(Work to complete): Beginning at the line containing "Open the Градация menu" in the material below and ending at the line containing "Task: Select タップパンツL bottom option", return each line exactly and add nothing.
Start of Data records
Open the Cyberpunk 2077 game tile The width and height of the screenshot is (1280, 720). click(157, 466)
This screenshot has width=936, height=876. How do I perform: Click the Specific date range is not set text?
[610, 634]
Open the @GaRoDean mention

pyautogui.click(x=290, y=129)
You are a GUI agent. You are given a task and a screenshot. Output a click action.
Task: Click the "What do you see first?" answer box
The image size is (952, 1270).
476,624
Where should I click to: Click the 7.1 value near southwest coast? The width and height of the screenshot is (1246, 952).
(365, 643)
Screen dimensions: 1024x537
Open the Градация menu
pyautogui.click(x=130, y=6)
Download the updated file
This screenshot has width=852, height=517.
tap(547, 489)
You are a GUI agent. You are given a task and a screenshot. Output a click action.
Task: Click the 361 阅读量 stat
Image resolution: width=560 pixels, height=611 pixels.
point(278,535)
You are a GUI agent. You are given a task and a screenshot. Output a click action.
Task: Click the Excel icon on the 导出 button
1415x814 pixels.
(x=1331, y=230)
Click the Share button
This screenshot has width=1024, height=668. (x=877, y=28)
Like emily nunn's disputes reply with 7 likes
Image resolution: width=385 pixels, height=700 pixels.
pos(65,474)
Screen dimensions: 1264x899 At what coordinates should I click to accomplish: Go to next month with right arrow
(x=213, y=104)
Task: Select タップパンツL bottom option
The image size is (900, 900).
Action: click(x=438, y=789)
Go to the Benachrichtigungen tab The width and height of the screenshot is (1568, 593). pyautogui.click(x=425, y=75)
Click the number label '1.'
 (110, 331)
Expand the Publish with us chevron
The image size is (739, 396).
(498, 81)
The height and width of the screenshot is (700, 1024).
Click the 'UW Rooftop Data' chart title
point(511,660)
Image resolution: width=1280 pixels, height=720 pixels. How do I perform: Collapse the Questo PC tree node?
End of Data records
(Answer area):
Open the Градация menu
pyautogui.click(x=130, y=6)
Download the updated file
This screenshot has width=852, height=517.
tap(547, 489)
You are a GUI agent. You are given a task and a screenshot. Output a click action.
Task: Click the 361 阅读量 stat
Image resolution: width=560 pixels, height=611 pixels.
point(278,535)
You are a GUI agent. You are given a task and a screenshot. Output a click action.
Task: Click the Excel icon on the 导出 button
1415x814 pixels.
(x=1331, y=230)
Click the Share button
This screenshot has width=1024, height=668. (x=877, y=28)
Like emily nunn's disputes reply with 7 likes
Image resolution: width=385 pixels, height=700 pixels.
pos(65,474)
Screen dimensions: 1264x899 At what coordinates should I click to accomplish: Go to next month with right arrow
(x=213, y=104)
Task: Select タップパンツL bottom option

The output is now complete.